## Records to process
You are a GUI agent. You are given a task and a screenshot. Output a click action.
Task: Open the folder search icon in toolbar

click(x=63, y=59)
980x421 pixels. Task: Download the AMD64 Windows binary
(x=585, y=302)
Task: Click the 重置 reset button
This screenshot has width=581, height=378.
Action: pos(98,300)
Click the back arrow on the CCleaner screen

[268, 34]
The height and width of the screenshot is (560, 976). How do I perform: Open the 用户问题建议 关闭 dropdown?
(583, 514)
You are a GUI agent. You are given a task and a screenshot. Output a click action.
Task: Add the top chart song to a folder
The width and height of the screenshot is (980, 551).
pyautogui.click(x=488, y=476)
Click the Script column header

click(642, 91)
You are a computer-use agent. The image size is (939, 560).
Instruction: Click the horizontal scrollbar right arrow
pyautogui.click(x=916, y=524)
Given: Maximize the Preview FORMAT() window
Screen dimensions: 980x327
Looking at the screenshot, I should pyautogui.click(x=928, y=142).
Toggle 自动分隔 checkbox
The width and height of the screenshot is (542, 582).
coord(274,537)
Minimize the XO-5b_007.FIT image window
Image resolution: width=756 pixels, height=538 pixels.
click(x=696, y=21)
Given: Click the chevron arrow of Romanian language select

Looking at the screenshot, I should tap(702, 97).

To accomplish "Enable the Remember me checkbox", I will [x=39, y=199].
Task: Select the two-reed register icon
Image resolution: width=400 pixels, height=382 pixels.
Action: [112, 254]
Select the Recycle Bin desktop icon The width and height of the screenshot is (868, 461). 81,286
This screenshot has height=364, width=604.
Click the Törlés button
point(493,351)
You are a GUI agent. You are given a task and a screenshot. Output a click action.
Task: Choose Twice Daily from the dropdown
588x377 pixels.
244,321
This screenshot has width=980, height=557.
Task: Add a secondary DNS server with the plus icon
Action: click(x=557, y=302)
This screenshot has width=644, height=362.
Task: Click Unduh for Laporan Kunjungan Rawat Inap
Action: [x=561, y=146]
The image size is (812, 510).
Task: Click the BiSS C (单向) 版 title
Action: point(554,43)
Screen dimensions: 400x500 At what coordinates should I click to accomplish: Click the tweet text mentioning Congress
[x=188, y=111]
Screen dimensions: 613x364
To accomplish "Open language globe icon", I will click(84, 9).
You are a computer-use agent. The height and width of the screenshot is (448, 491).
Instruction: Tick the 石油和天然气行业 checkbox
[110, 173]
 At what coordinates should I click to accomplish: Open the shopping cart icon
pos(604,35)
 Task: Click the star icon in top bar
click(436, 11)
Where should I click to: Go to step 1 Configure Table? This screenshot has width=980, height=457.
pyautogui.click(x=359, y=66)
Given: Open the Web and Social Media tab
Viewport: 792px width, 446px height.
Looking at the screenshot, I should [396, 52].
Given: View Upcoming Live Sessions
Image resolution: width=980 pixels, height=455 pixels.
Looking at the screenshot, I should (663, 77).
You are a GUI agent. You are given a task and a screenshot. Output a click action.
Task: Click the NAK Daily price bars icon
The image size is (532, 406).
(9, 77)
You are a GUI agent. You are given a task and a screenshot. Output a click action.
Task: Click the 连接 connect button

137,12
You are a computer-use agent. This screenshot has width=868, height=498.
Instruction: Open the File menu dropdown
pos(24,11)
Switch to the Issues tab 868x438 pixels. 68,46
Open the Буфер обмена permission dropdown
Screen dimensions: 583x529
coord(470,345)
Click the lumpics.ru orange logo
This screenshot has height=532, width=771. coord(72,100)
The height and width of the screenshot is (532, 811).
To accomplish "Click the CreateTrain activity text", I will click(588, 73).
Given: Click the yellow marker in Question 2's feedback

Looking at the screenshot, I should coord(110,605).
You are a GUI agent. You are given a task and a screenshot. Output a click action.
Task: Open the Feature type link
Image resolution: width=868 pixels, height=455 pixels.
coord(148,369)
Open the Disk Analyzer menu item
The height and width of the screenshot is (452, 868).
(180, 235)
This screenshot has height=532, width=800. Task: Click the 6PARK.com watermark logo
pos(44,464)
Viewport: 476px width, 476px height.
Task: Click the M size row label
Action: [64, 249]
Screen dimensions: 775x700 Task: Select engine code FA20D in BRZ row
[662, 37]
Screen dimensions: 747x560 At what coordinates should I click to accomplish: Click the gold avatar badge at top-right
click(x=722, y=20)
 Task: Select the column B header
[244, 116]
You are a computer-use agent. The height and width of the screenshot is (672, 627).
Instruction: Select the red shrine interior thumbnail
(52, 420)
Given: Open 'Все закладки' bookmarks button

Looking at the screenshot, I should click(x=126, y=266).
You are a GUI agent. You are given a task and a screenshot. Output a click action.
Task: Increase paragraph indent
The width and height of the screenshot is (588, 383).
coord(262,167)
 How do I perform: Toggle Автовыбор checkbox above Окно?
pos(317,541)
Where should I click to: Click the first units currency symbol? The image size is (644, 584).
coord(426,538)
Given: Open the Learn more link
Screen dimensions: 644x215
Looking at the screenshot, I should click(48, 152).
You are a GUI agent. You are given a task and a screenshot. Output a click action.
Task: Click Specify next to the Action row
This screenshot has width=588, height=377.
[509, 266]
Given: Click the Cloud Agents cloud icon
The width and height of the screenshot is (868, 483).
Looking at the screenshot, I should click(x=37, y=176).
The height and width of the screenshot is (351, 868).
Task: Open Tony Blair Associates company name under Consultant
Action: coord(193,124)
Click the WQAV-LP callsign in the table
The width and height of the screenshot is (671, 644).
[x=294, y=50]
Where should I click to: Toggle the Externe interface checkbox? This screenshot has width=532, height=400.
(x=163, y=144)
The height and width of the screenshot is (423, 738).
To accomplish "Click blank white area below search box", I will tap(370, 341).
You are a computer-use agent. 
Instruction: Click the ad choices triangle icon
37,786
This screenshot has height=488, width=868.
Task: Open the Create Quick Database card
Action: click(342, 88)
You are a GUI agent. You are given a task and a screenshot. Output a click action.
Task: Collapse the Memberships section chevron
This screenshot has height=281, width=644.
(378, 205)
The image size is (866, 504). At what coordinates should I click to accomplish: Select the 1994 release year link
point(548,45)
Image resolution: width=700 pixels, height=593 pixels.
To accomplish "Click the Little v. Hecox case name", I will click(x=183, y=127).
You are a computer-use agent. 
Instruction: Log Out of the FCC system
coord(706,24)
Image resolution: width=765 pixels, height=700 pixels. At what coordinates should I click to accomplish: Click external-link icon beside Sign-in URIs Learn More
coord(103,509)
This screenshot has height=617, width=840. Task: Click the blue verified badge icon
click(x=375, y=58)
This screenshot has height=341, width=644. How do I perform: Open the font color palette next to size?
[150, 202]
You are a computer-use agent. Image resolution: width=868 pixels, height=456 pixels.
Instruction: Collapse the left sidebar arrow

## Aim of the exercise
Each line must be given again exactly as written above.

## Solution
You are a GUI agent. You are given a task and a screenshot. Output a click action.
Task: Open the folder search icon in toolbar

click(x=63, y=59)
980x421 pixels. Task: Download the AMD64 Windows binary
(x=585, y=302)
Task: Click the 重置 reset button
This screenshot has width=581, height=378.
Action: pos(98,300)
Click the back arrow on the CCleaner screen

[268, 34]
The height and width of the screenshot is (560, 976). How do I perform: Open the 用户问题建议 关闭 dropdown?
(583, 514)
You are a GUI agent. You are given a task and a screenshot. Output a click action.
Task: Add the top chart song to a folder
The width and height of the screenshot is (980, 551).
pyautogui.click(x=488, y=476)
Click the Script column header

click(642, 91)
You are a computer-use agent. The image size is (939, 560).
Instruction: Click the horizontal scrollbar right arrow
pyautogui.click(x=916, y=524)
Given: Maximize the Preview FORMAT() window
Screen dimensions: 980x327
Looking at the screenshot, I should pyautogui.click(x=928, y=142).
Toggle 自动分隔 checkbox
The width and height of the screenshot is (542, 582).
coord(274,537)
Minimize the XO-5b_007.FIT image window
Image resolution: width=756 pixels, height=538 pixels.
click(x=696, y=21)
Given: Click the chevron arrow of Romanian language select

Looking at the screenshot, I should tap(702, 97).

To accomplish "Enable the Remember me checkbox", I will [x=39, y=199].
Task: Select the two-reed register icon
Image resolution: width=400 pixels, height=382 pixels.
Action: [112, 254]
Select the Recycle Bin desktop icon The width and height of the screenshot is (868, 461). 81,286
This screenshot has height=364, width=604.
Click the Törlés button
point(493,351)
You are a GUI agent. You are given a task and a screenshot. Output a click action.
Task: Choose Twice Daily from the dropdown
588x377 pixels.
244,321
This screenshot has width=980, height=557.
Task: Add a secondary DNS server with the plus icon
Action: click(x=557, y=302)
This screenshot has width=644, height=362.
Task: Click Unduh for Laporan Kunjungan Rawat Inap
Action: [x=561, y=146]
The image size is (812, 510).
Task: Click the BiSS C (单向) 版 title
Action: point(554,43)
Screen dimensions: 400x500 At what coordinates should I click to accomplish: Click the tweet text mentioning Congress
[x=188, y=111]
Screen dimensions: 613x364
To accomplish "Open language globe icon", I will click(84, 9).
You are a computer-use agent. The height and width of the screenshot is (448, 491).
Instruction: Tick the 石油和天然气行业 checkbox
[110, 173]
 At what coordinates should I click to accomplish: Open the shopping cart icon
pos(604,35)
 Task: Click the star icon in top bar
click(436, 11)
Where should I click to: Go to step 1 Configure Table? This screenshot has width=980, height=457.
pyautogui.click(x=359, y=66)
Given: Open the Web and Social Media tab
Viewport: 792px width, 446px height.
Looking at the screenshot, I should [396, 52].
Given: View Upcoming Live Sessions
Image resolution: width=980 pixels, height=455 pixels.
Looking at the screenshot, I should (663, 77).
You are a GUI agent. You are given a task and a screenshot. Output a click action.
Task: Click the NAK Daily price bars icon
The image size is (532, 406).
(9, 77)
You are a GUI agent. You are given a task and a screenshot. Output a click action.
Task: Click the 连接 connect button

137,12
You are a computer-use agent. This screenshot has width=868, height=498.
Instruction: Open the File menu dropdown
pos(24,11)
Switch to the Issues tab 868x438 pixels. 68,46
Open the Буфер обмена permission dropdown
Screen dimensions: 583x529
coord(470,345)
Click the lumpics.ru orange logo
This screenshot has height=532, width=771. coord(72,100)
The height and width of the screenshot is (532, 811).
To accomplish "Click the CreateTrain activity text", I will click(588, 73).
Given: Click the yellow marker in Question 2's feedback

Looking at the screenshot, I should coord(110,605).
You are a GUI agent. You are given a task and a screenshot. Output a click action.
Task: Open the Feature type link
Image resolution: width=868 pixels, height=455 pixels.
coord(148,369)
Open the Disk Analyzer menu item
The height and width of the screenshot is (452, 868).
(180, 235)
This screenshot has height=532, width=800. Task: Click the 6PARK.com watermark logo
pos(44,464)
Viewport: 476px width, 476px height.
Task: Click the M size row label
Action: [64, 249]
Screen dimensions: 775x700 Task: Select engine code FA20D in BRZ row
[662, 37]
Screen dimensions: 747x560 At what coordinates should I click to accomplish: Click the gold avatar badge at top-right
click(x=722, y=20)
 Task: Select the column B header
[244, 116]
You are a computer-use agent. The height and width of the screenshot is (672, 627).
Instruction: Select the red shrine interior thumbnail
(52, 420)
Given: Open 'Все закладки' bookmarks button

Looking at the screenshot, I should click(x=126, y=266).
You are a GUI agent. You are given a task and a screenshot. Output a click action.
Task: Increase paragraph indent
The width and height of the screenshot is (588, 383).
coord(262,167)
 How do I perform: Toggle Автовыбор checkbox above Окно?
pos(317,541)
Where should I click to: Click the first units currency symbol? The image size is (644, 584).
coord(426,538)
Given: Open the Learn more link
Screen dimensions: 644x215
Looking at the screenshot, I should click(48, 152).
You are a GUI agent. You are given a task and a screenshot. Output a click action.
Task: Click Specify next to the Action row
This screenshot has width=588, height=377.
[509, 266]
Given: Click the Cloud Agents cloud icon
The width and height of the screenshot is (868, 483).
Looking at the screenshot, I should click(x=37, y=176).
The height and width of the screenshot is (351, 868).
Task: Open Tony Blair Associates company name under Consultant
Action: coord(193,124)
Click the WQAV-LP callsign in the table
The width and height of the screenshot is (671, 644).
[x=294, y=50]
Where should I click to: Toggle the Externe interface checkbox? This screenshot has width=532, height=400.
(x=163, y=144)
The height and width of the screenshot is (423, 738).
To accomplish "Click blank white area below search box", I will tap(370, 341).
You are a computer-use agent. 
Instruction: Click the ad choices triangle icon
37,786
This screenshot has height=488, width=868.
Task: Open the Create Quick Database card
Action: click(342, 88)
You are a GUI agent. You are given a task and a screenshot. Output a click action.
Task: Collapse the Memberships section chevron
This screenshot has height=281, width=644.
(378, 205)
The image size is (866, 504). At what coordinates should I click to accomplish: Select the 1994 release year link
point(548,45)
Image resolution: width=700 pixels, height=593 pixels.
To accomplish "Click the Little v. Hecox case name", I will click(x=183, y=127).
You are a computer-use agent. 
Instruction: Log Out of the FCC system
coord(706,24)
Image resolution: width=765 pixels, height=700 pixels. At what coordinates should I click to accomplish: Click external-link icon beside Sign-in URIs Learn More
coord(103,509)
This screenshot has height=617, width=840. Task: Click the blue verified badge icon
click(x=375, y=58)
This screenshot has height=341, width=644. How do I perform: Open the font color palette next to size?
[150, 202]
You are a computer-use agent. Image resolution: width=868 pixels, height=456 pixels.
Instruction: Collapse the left sidebar arrow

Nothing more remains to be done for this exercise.